[Item coordinate data]
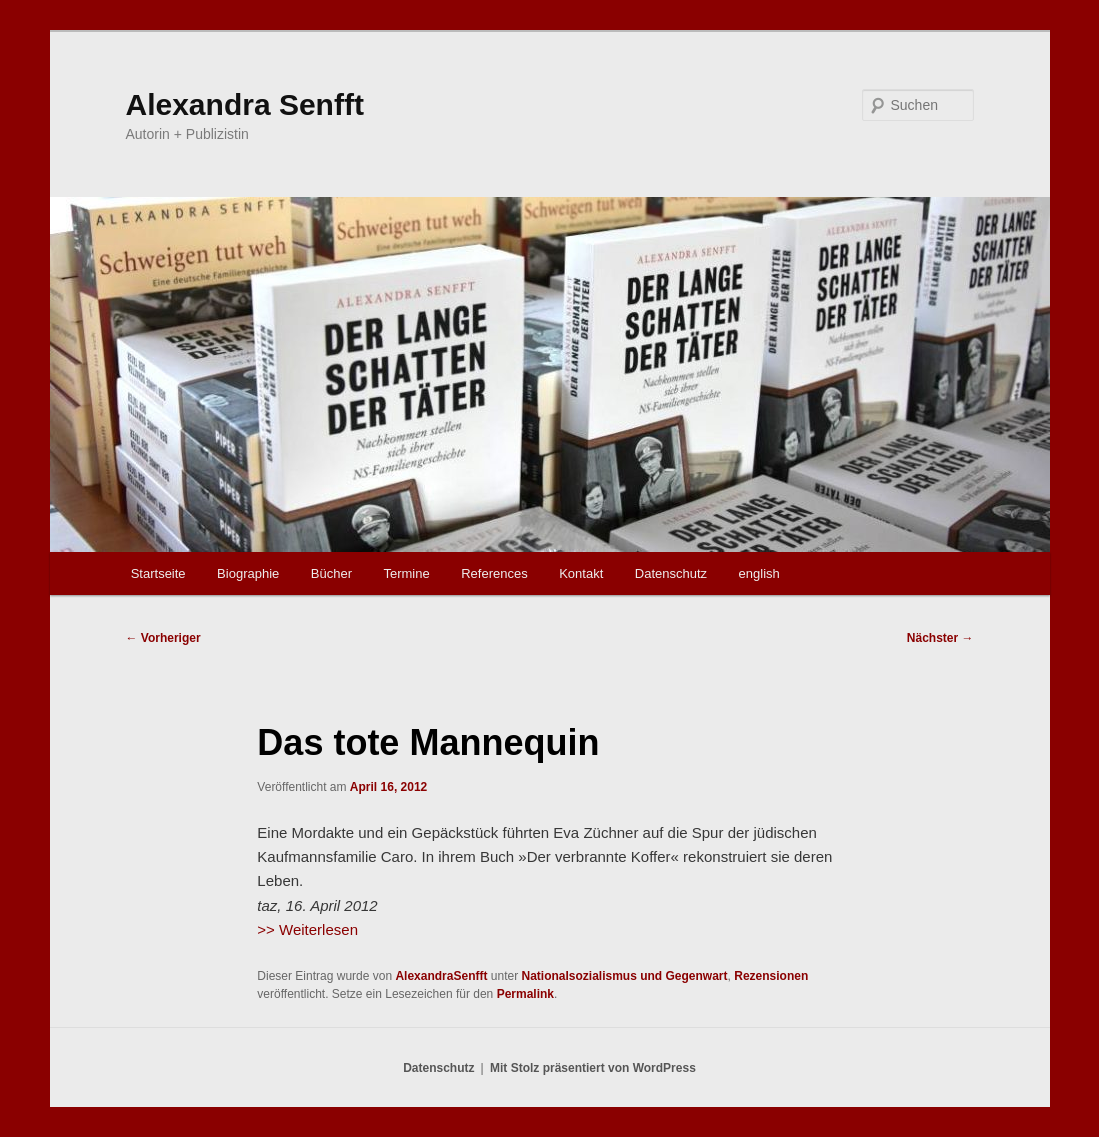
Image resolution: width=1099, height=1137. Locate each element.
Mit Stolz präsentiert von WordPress (593, 1068)
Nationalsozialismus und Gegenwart (625, 976)
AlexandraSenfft (441, 976)
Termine (406, 573)
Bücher (331, 573)
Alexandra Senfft (245, 104)
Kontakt (581, 573)
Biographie (248, 573)
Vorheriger (163, 638)
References (494, 573)
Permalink (525, 994)
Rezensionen (771, 976)
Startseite (158, 573)
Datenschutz (671, 573)
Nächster (940, 638)
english (759, 573)
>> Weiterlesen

(WORK INSTRUCTIONS)
Reproduce all of the records with "Image resolution" changed to "Screen resolution" and everything else left as it is. Omit the pictures from your answer.

(RESPONSE)
Screen resolution: width=1099, height=1137. Locate each element.
Mit Stolz präsentiert von WordPress (593, 1068)
Nationalsozialismus und Gegenwart (625, 976)
AlexandraSenfft (441, 976)
Termine (406, 573)
Bücher (331, 573)
Alexandra Senfft (245, 104)
Kontakt (581, 573)
Biographie (248, 573)
Vorheriger (163, 638)
References (494, 573)
Permalink (525, 994)
Rezensionen (771, 976)
Startseite (158, 573)
Datenschutz (671, 573)
Nächster (940, 638)
english (759, 573)
>> Weiterlesen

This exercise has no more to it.